___ Records for the exercise ___
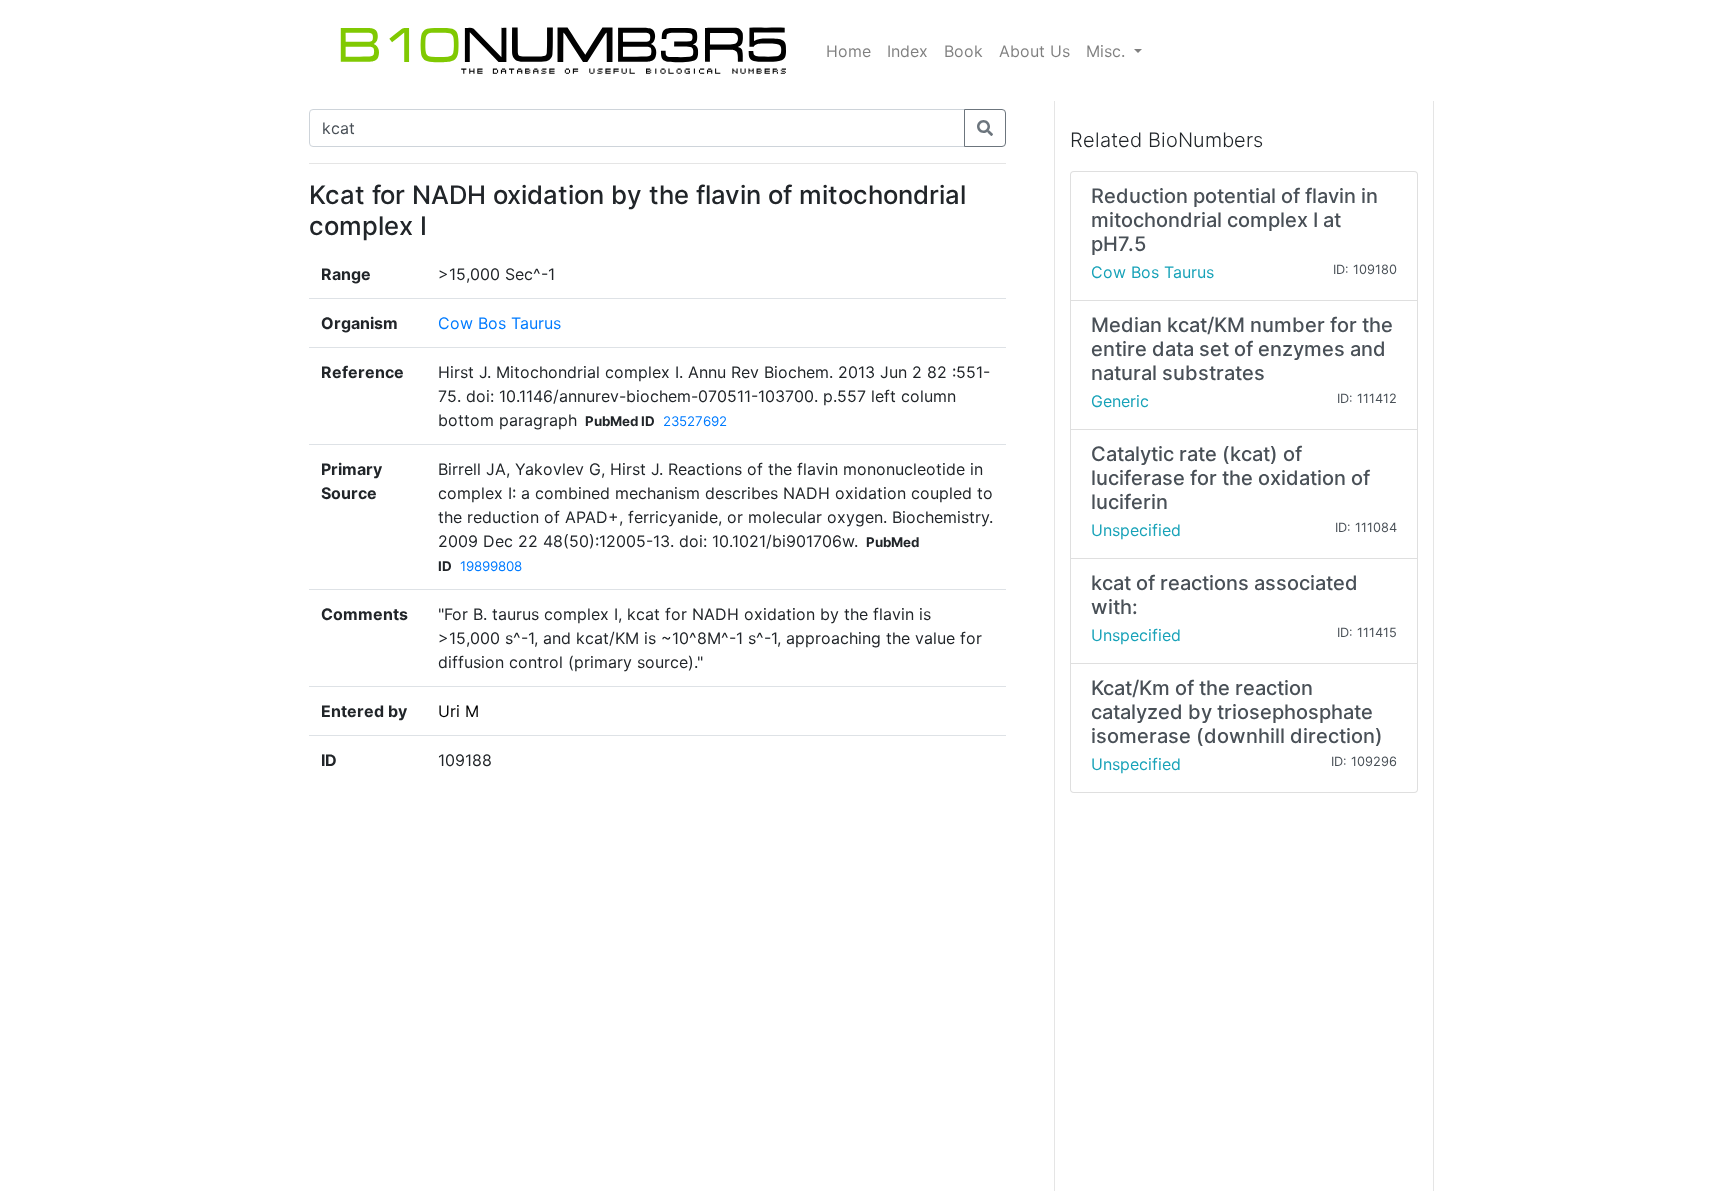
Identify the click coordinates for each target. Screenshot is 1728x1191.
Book (963, 51)
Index (907, 51)
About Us (1034, 51)
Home (848, 51)
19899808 (491, 566)
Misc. (1108, 51)
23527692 (695, 421)
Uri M (458, 711)
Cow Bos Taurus (499, 323)
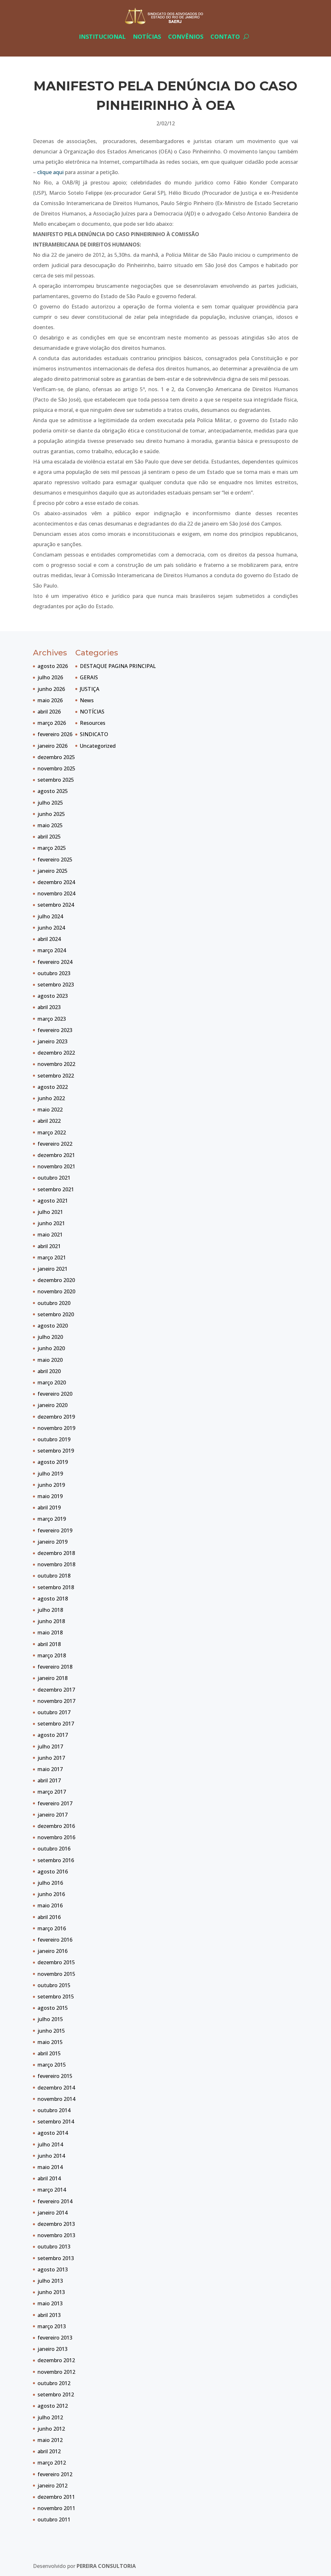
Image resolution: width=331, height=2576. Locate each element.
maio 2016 (50, 1905)
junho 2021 (51, 1223)
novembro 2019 (56, 1428)
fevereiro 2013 (54, 2337)
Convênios (185, 36)
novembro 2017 (56, 1701)
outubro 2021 (53, 1177)
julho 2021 (50, 1211)
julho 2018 (50, 1609)
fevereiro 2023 (54, 1030)
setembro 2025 (55, 779)
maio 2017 (50, 1769)
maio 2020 (50, 1359)
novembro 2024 (56, 893)
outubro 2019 (53, 1439)
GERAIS (89, 677)
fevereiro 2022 (54, 1143)
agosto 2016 (52, 1871)
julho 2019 (50, 1473)
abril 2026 (49, 711)
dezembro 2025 (56, 757)
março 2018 (51, 1655)
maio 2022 (50, 1109)
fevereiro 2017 (54, 1803)
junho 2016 (51, 1894)
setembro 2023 (55, 984)
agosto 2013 (52, 2269)
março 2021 (51, 1257)
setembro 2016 (55, 1860)
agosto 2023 (52, 995)
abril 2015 (49, 2053)
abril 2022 (49, 1120)
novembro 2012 (56, 2371)
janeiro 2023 (52, 1041)
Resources (92, 722)
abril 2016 (49, 1917)
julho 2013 (50, 2280)
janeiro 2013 (52, 2348)
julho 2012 (50, 2417)
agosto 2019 (52, 1461)
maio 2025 (50, 825)
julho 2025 (50, 802)
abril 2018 (49, 1644)
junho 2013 (51, 2292)
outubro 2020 (53, 1303)
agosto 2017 (52, 1734)
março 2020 (51, 1382)
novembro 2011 (56, 2508)
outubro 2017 (53, 1712)
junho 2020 (51, 1348)
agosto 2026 (52, 666)
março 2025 (51, 847)
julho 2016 (50, 1882)
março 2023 (51, 1018)
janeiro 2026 (52, 745)
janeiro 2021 (52, 1268)
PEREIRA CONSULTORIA (106, 2566)
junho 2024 (51, 927)
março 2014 (51, 2189)
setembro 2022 (55, 1075)
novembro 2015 (56, 1973)
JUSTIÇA (89, 689)
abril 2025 (49, 836)
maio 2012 (50, 2440)
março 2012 (51, 2462)
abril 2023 (49, 1007)
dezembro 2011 (56, 2496)
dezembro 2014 (56, 2087)
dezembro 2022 (56, 1052)
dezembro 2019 (56, 1416)
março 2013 (51, 2326)
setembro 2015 (55, 1996)
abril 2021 (49, 1246)
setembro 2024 (55, 904)
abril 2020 (49, 1371)
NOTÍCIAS (92, 711)
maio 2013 (50, 2303)
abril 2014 (49, 2178)
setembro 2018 (55, 1587)
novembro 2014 (56, 2098)
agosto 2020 (52, 1325)
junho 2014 (51, 2155)
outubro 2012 (53, 2383)
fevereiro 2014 (54, 2201)
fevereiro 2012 (54, 2474)
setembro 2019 (55, 1450)
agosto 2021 (52, 1200)
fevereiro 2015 (54, 2076)
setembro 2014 (55, 2121)
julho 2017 (50, 1746)
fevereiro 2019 (54, 1530)
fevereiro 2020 (54, 1393)
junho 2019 (51, 1484)
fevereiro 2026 (54, 734)
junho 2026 (51, 689)
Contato (225, 36)
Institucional (102, 36)
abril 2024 (49, 939)
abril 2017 (49, 1780)
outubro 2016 (53, 1848)
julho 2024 (50, 916)
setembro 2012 (55, 2394)
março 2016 (51, 1928)
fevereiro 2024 (54, 961)
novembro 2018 (56, 1564)
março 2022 (51, 1132)
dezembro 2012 (56, 2360)
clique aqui (50, 172)
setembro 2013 (55, 2258)
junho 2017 (51, 1757)
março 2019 (51, 1518)
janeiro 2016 (52, 1951)
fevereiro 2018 (54, 1666)
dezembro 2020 (56, 1280)
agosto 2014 (52, 2132)
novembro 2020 (56, 1291)
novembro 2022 (56, 1064)
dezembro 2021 (56, 1155)
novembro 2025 (56, 768)
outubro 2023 (53, 973)
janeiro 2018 (52, 1678)
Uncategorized (98, 745)
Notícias (147, 36)
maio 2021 (50, 1234)
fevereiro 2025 (54, 859)
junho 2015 (51, 2030)
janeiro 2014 (52, 2212)
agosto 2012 (52, 2405)
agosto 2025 (52, 791)
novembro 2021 (56, 1166)
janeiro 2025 (52, 870)
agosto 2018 (52, 1598)
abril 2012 (49, 2451)
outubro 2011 (53, 2519)
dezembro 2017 (56, 1689)
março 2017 (51, 1791)
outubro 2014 (53, 2110)
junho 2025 (51, 814)
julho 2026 (50, 677)
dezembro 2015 (56, 1962)
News (87, 700)
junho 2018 (51, 1621)
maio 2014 (50, 2167)
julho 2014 (50, 2144)
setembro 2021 (55, 1189)
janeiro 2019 (52, 1541)
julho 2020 (50, 1336)
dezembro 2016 (56, 1826)
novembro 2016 (56, 1837)
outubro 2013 (53, 2246)
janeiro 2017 (52, 1814)
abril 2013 (49, 2315)
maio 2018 (50, 1632)
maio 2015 (50, 2042)
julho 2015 (50, 2019)
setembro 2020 (55, 1314)
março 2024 (51, 950)
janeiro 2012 (52, 2485)
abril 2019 (49, 1507)
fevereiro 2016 (54, 1939)
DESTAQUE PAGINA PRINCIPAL (118, 666)
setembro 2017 (55, 1723)
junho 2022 (51, 1098)
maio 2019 (50, 1496)
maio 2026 (50, 700)
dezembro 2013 (56, 2223)
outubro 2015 (53, 1985)
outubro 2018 (53, 1575)
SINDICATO (94, 734)
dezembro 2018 (56, 1553)
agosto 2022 (52, 1086)
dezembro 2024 (56, 882)
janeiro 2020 (52, 1405)
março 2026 (51, 722)
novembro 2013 (56, 2235)
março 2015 (51, 2064)
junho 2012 (51, 2428)
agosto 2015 (52, 2007)
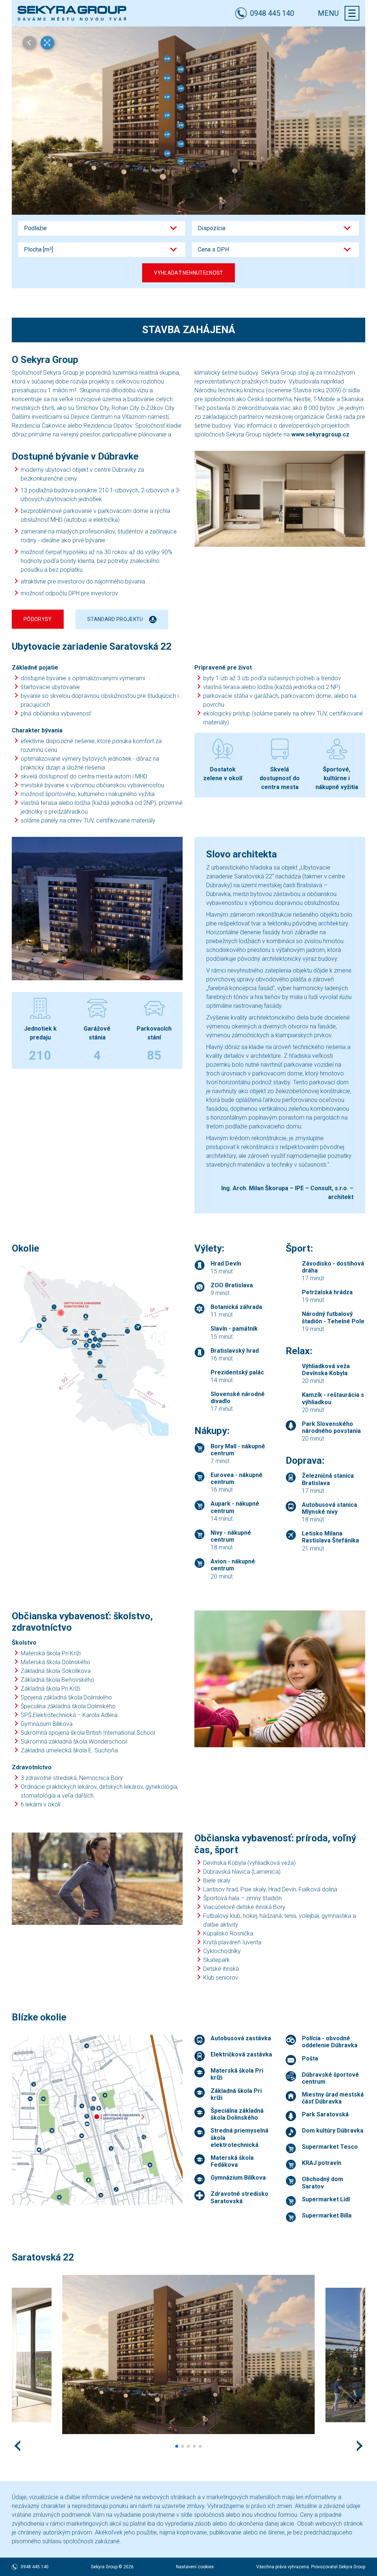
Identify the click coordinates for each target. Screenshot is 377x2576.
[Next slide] (359, 2446)
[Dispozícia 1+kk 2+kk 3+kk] (275, 228)
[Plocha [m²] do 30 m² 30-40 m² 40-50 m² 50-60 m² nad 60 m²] (102, 249)
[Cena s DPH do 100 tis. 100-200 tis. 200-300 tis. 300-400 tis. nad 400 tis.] (275, 249)
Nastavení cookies (195, 2566)
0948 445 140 (35, 2566)
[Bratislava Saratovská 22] (72, 13)
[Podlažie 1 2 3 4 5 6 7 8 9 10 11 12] (102, 228)
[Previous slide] (17, 2446)
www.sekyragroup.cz (320, 434)
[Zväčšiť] (279, 499)
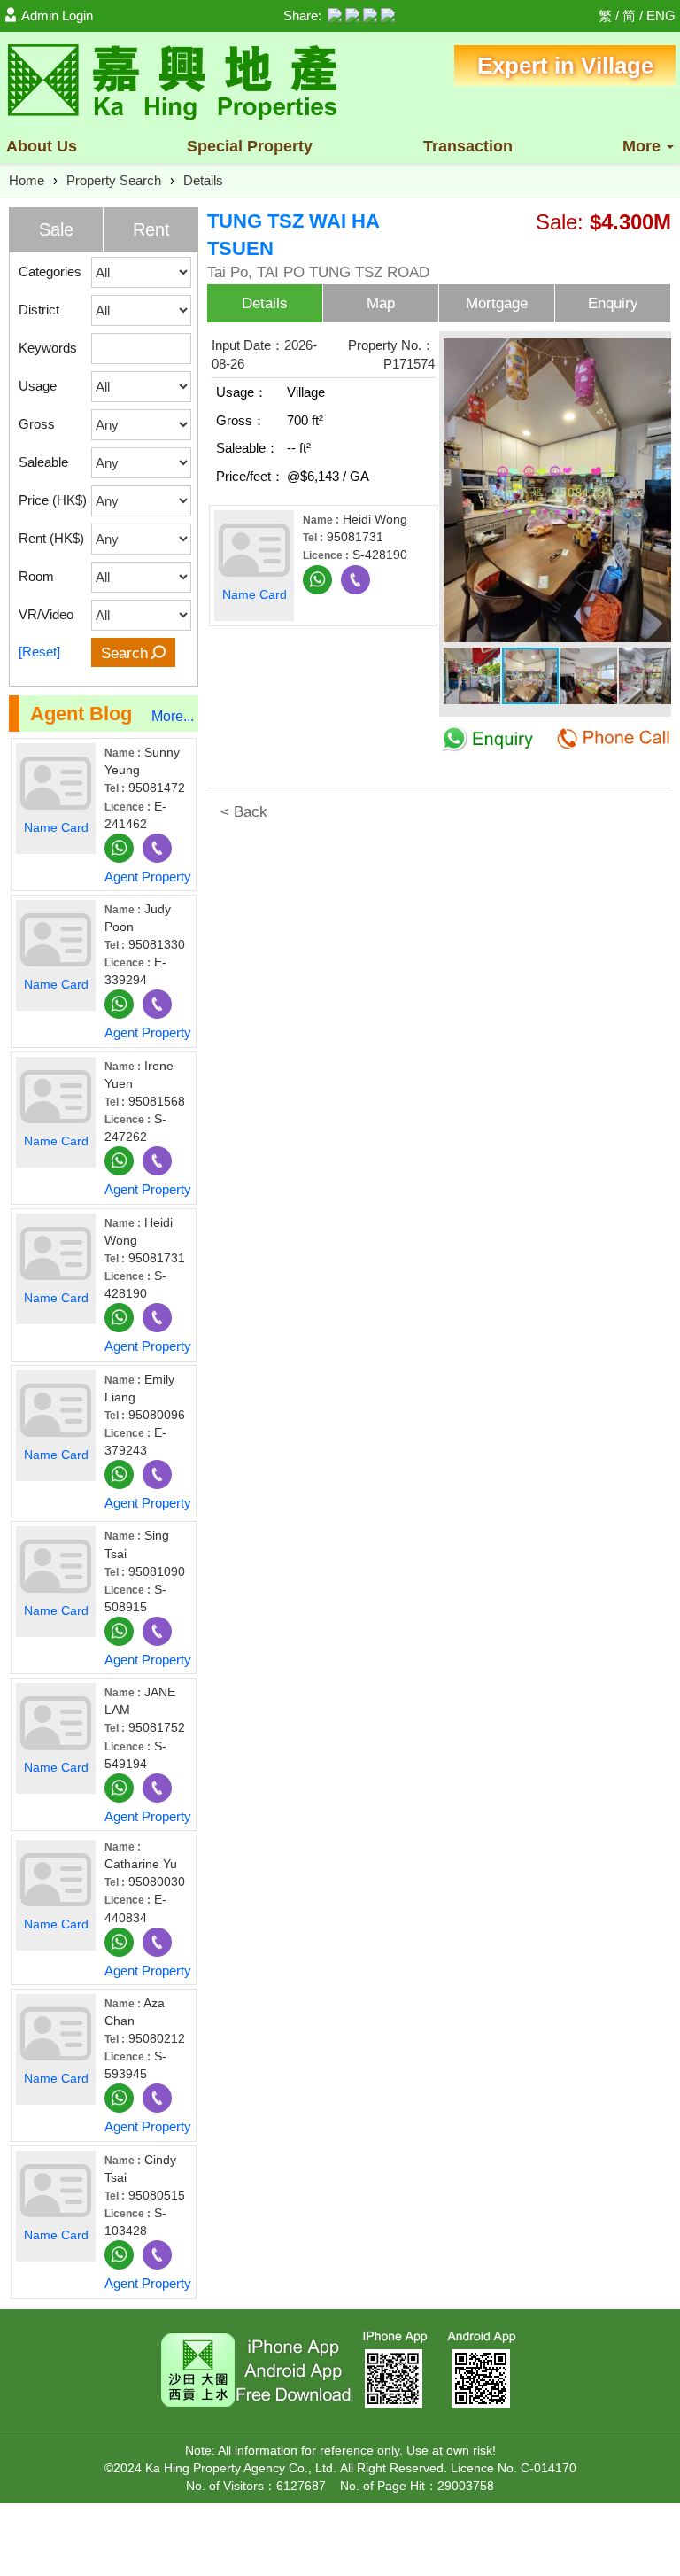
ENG (661, 15)
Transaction (468, 146)
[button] (655, 352)
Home (26, 180)
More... (172, 716)
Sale (56, 229)
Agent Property (147, 876)
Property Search (113, 180)
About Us (41, 146)
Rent (151, 229)
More (643, 146)
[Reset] (39, 651)
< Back (243, 811)
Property (250, 146)
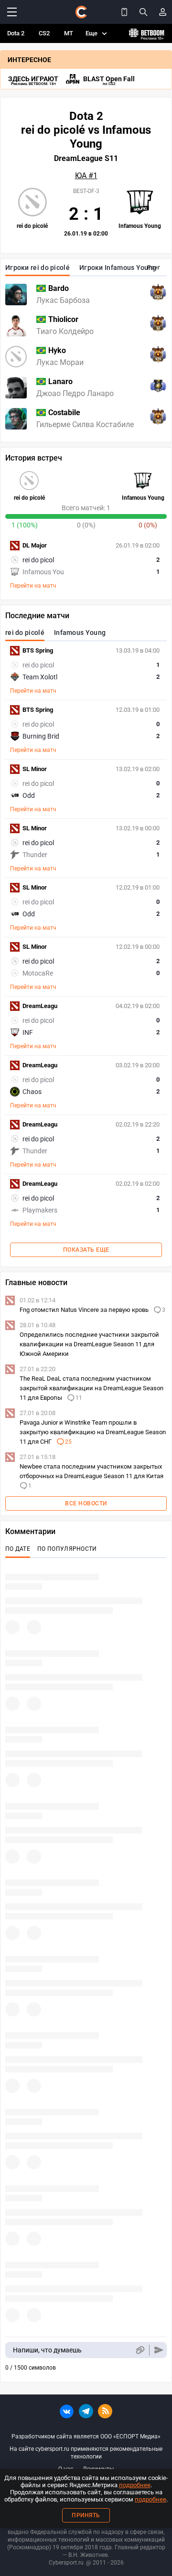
___
Activity: Reproduce exactly the lines from the beginning of the material down to the line containing "fevereiro 2013 (54, 2337)", both ends included, but not the pictures or anything after.

Answer box:
Identify the click coordinates for each target. Screenshot is 1728x1191.
Book (963, 51)
Index (907, 51)
About Us (1034, 51)
Home (848, 51)
19899808 (491, 566)
Misc. (1108, 51)
23527692 (695, 421)
Uri M (458, 711)
Cow Bos Taurus (499, 323)
Image resolution: width=331, height=2576. Locate each element.
maio 2016 (50, 1905)
junho 2021 (51, 1223)
novembro 2019 (56, 1428)
fevereiro 2013 (54, 2337)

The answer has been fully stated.